- **Prompt**
Go through the entries and transcribe each one exactly, dropping the pictures.

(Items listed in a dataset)
....

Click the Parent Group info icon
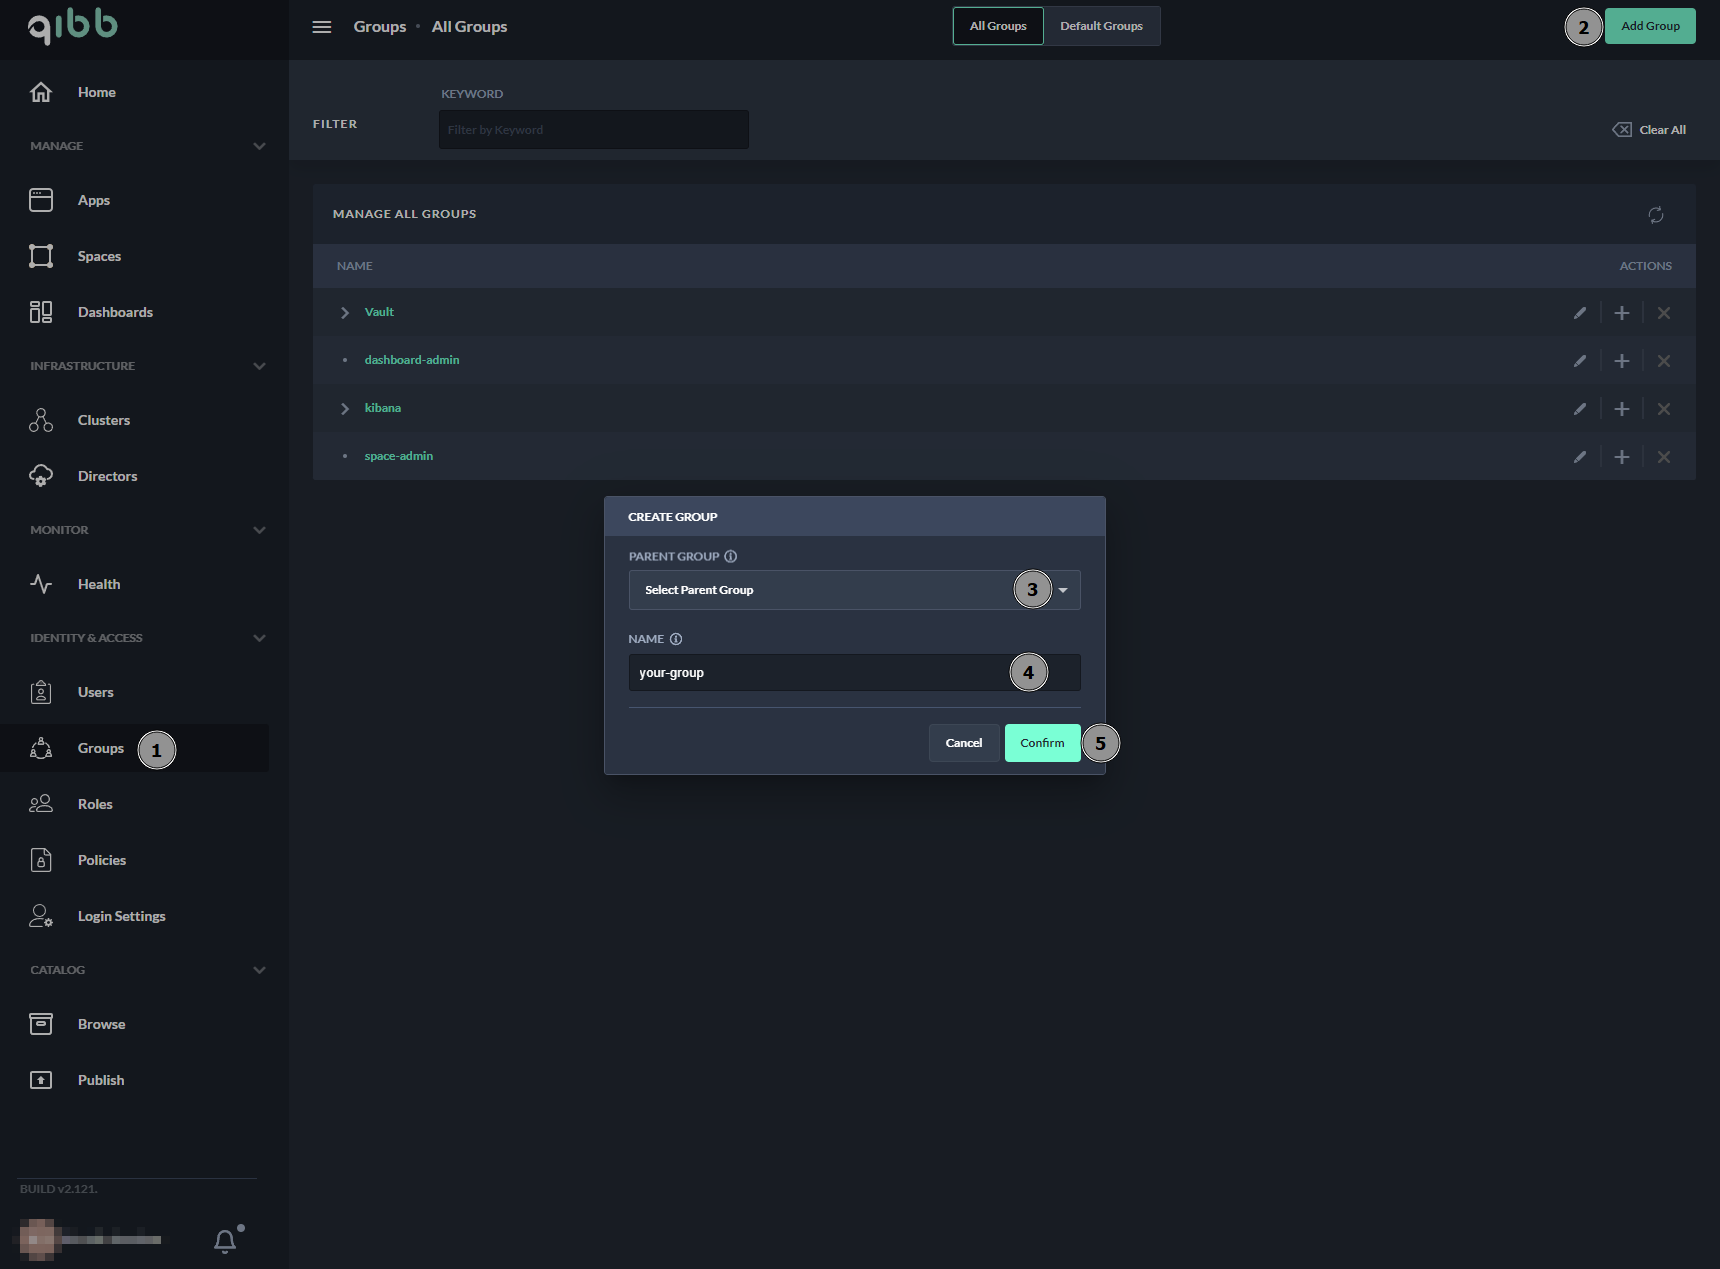The height and width of the screenshot is (1269, 1720). pos(730,557)
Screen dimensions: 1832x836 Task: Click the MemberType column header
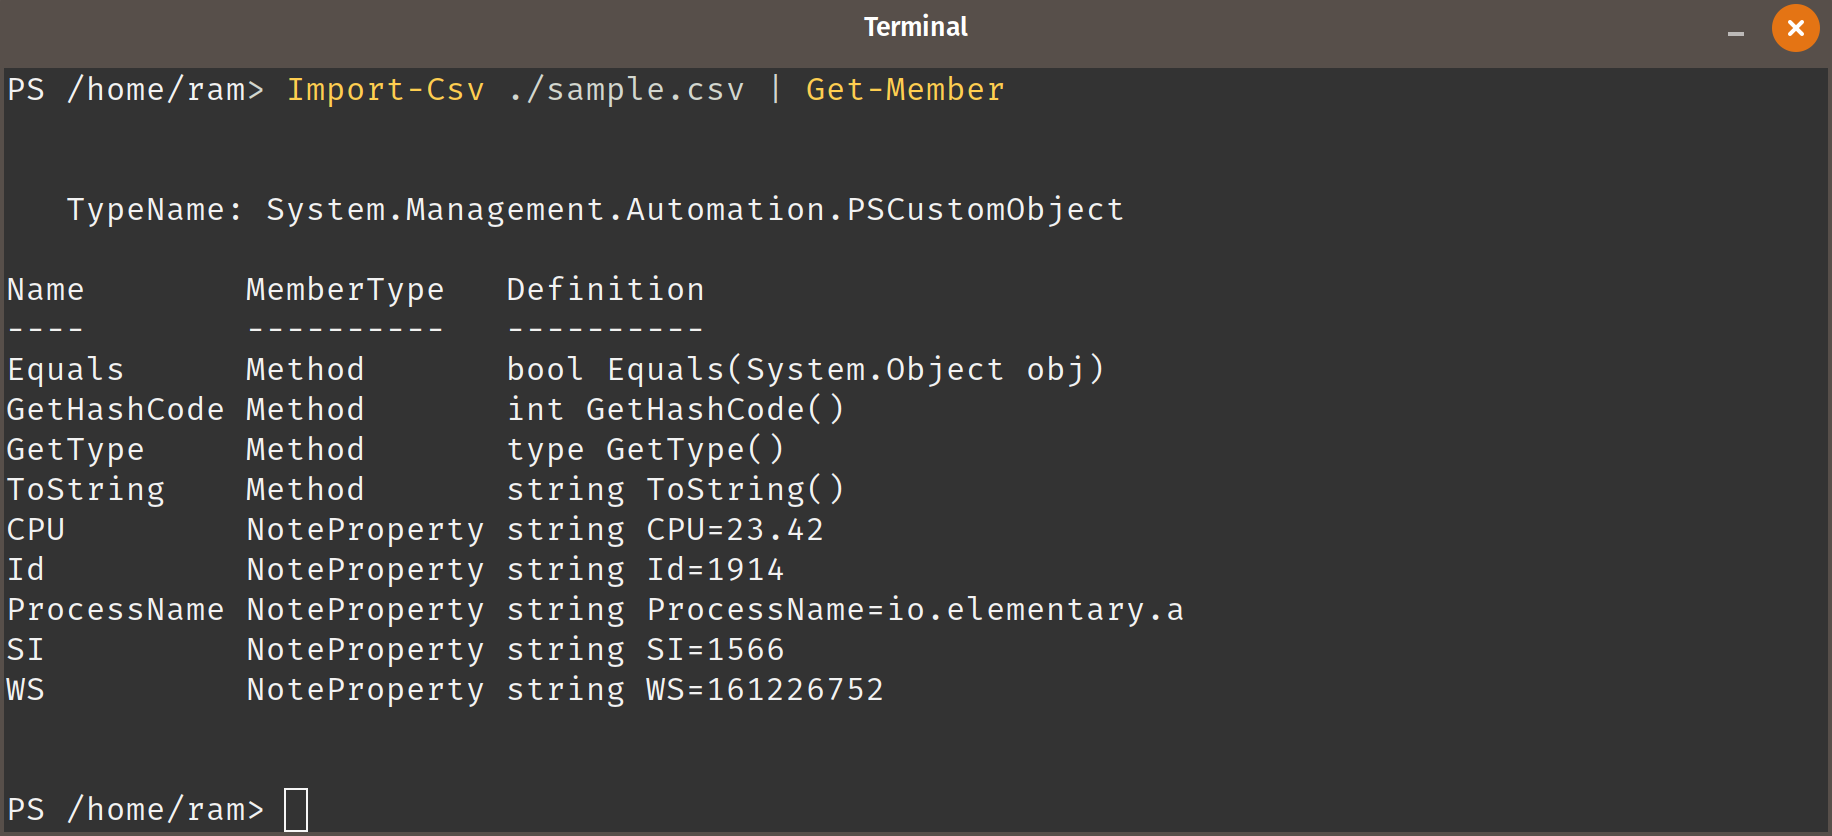[345, 290]
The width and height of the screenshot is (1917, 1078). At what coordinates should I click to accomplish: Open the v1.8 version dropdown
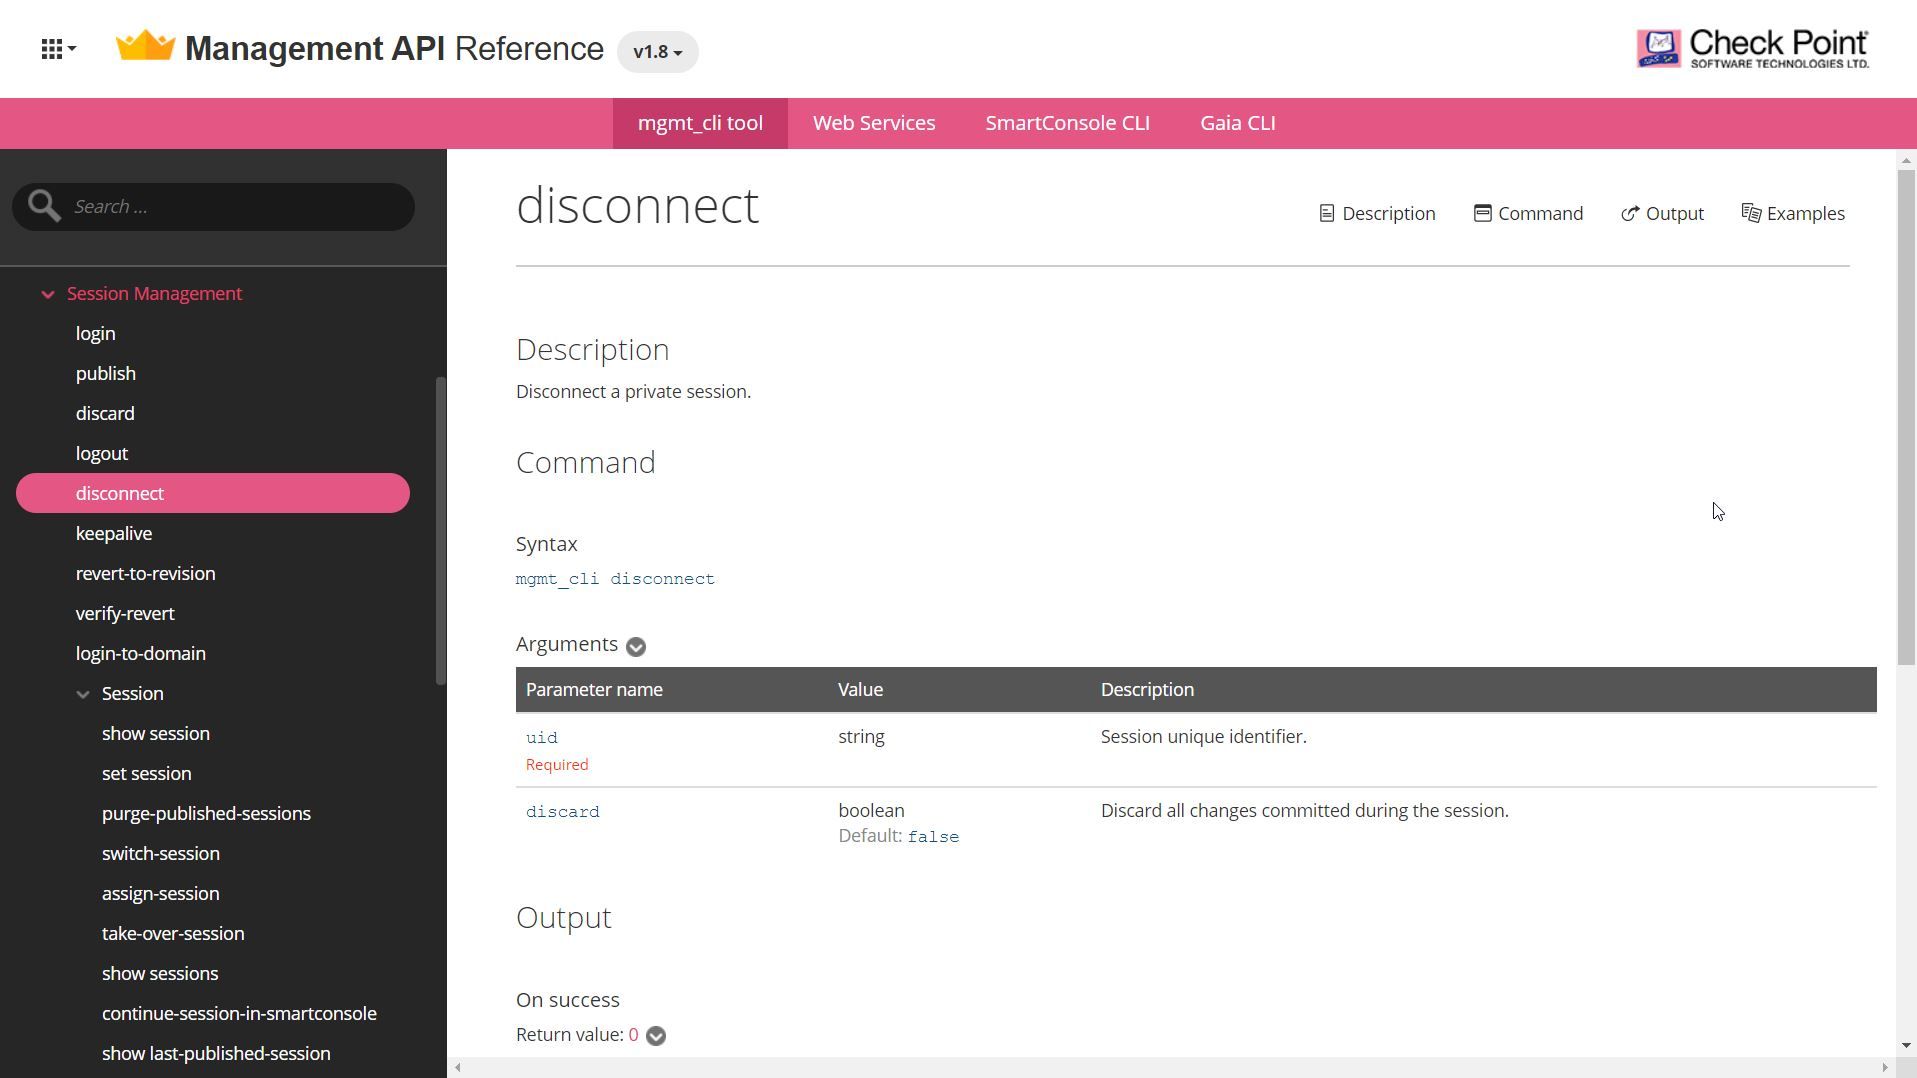657,52
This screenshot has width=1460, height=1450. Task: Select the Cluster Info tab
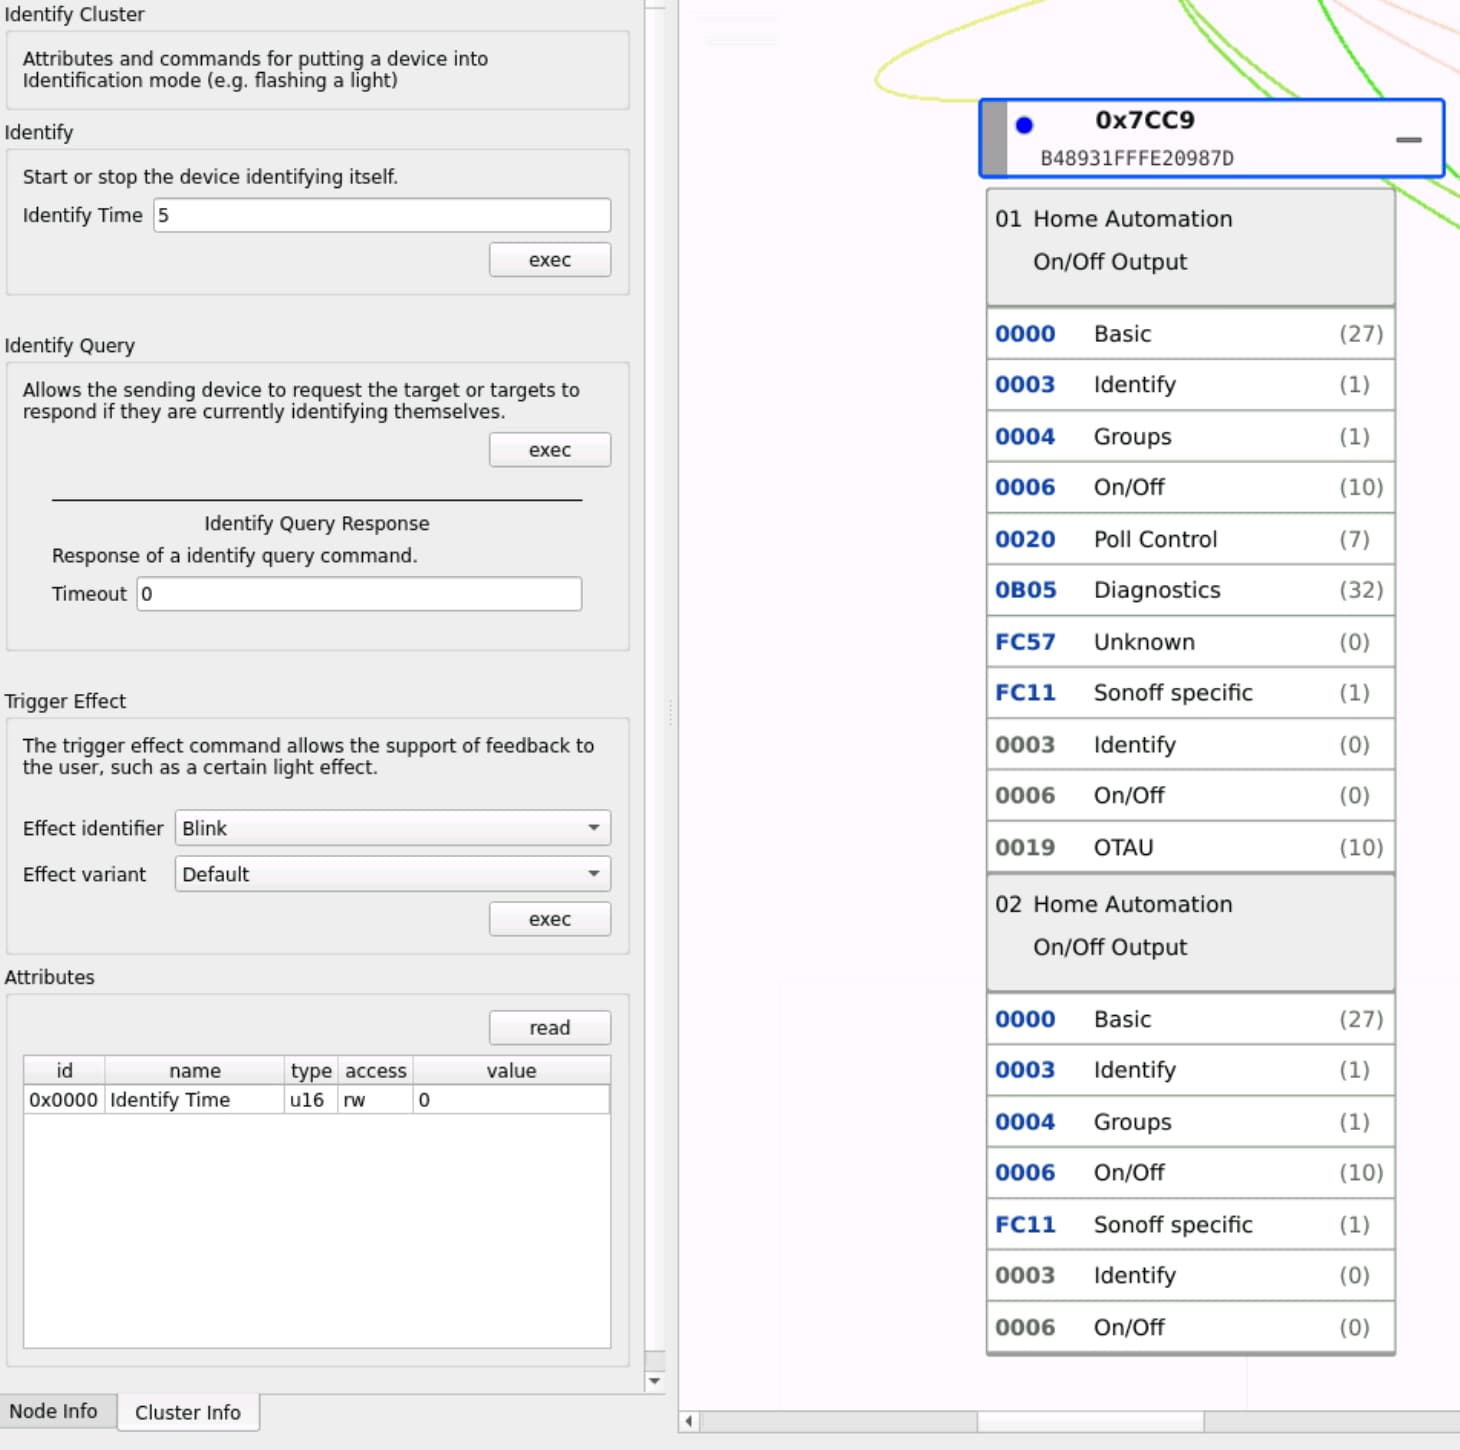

....

- **Response to this exercise**
Click the Parent Group info icon
The height and width of the screenshot is (1269, 1720). pos(730,557)
Screen dimensions: 1832x836 Task: Click the MemberType column header
[345, 290]
The width and height of the screenshot is (1917, 1078). At what coordinates should I click to accomplish: Open the v1.8 version dropdown
657,52
This screenshot has width=1460, height=1450. Task: Select the Cluster Info tab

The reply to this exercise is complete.